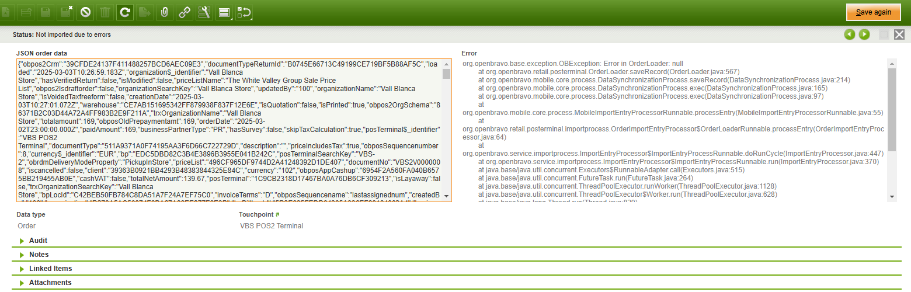The image size is (911, 292).
Task: Go to the next record arrow
Action: point(864,34)
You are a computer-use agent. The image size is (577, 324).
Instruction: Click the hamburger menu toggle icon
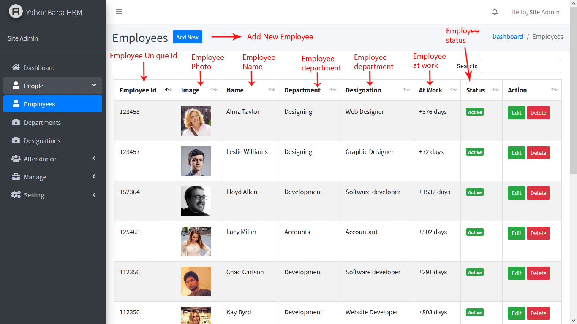coord(119,12)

■ **Required work**
Could you write out exactly the lines running from the one with "Instruction: Click the" through the last line of the data above, both ends kept, and omit any picture?

■ **Answer space**
Instruction: Click the hamburger menu toggle icon
coord(119,12)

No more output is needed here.